# Steps needed to for portupgrade to do package updates?



## yoshamano (Feb 23, 2011)

Maybe I'm going about this all wrong, and portupgrade is the wrong tool for the job.

To start with I'm running 8.2-RELEASE and I added:


```
setenv PACKAGESITE ftp://ftp3.us.freebsd.org/pub/FreeBSD/ports/i386/packages-8-stable/
```

to ~/.cshrc

I'm trying to run `portupgrade -aPP` as root from the console and it's trying to pull packages from locations that don't exist. As an example, when portupgrade tries to upgrade libpurple from 2.7.7 to 2.7.9_1 it tried to fetch:


```
fetch: ftp://ftp3.us.freebsd.org/pub/FreeBSD/ports/i386/All/libpurple-2.7.9_1.tbz
```

It's ignoring the /packages-8-stable/ that needs to go before /All/ so it thinks the file is unavailable.

Which leads me to the 2nd problem I'm running into. Even if it got the directory right, libpurple-2.7.9_1.tbz isn't even in there.  There's still libpurple.2.7.7.tbz.
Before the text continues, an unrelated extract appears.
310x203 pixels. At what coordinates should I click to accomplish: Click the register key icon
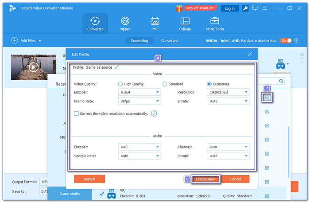245,8
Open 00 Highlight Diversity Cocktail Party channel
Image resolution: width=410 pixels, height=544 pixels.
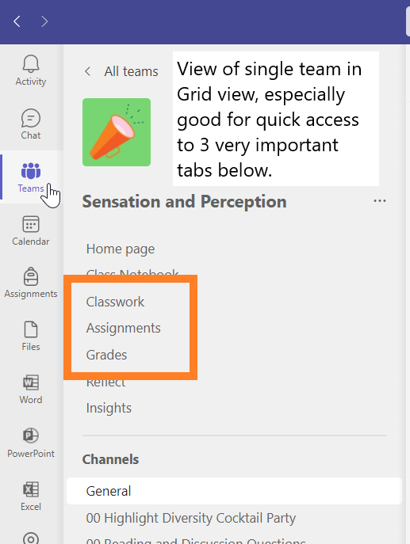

So what do I need to do to make portupgrade pull packages from the right location, and what is the right location for packages that are in sync with the versions in the ports tree?


----------



## SirDice (Feb 24, 2011)

Change the PACKAGESITE to ftp://ftp3.us.freebsd.org/pub/FreeBSD/ports/i386/packages-8-stable/Latest/
(Note the "Latest" at the end)


----------



## yoshamano (Feb 24, 2011)

Thanks for the response.

I made the change to PACKAGESITE, but it didn't help my cause any. Portupgrade is still trying to pull from a location that doesn't exist, and that location still lags behind what's in the ports collection.


----------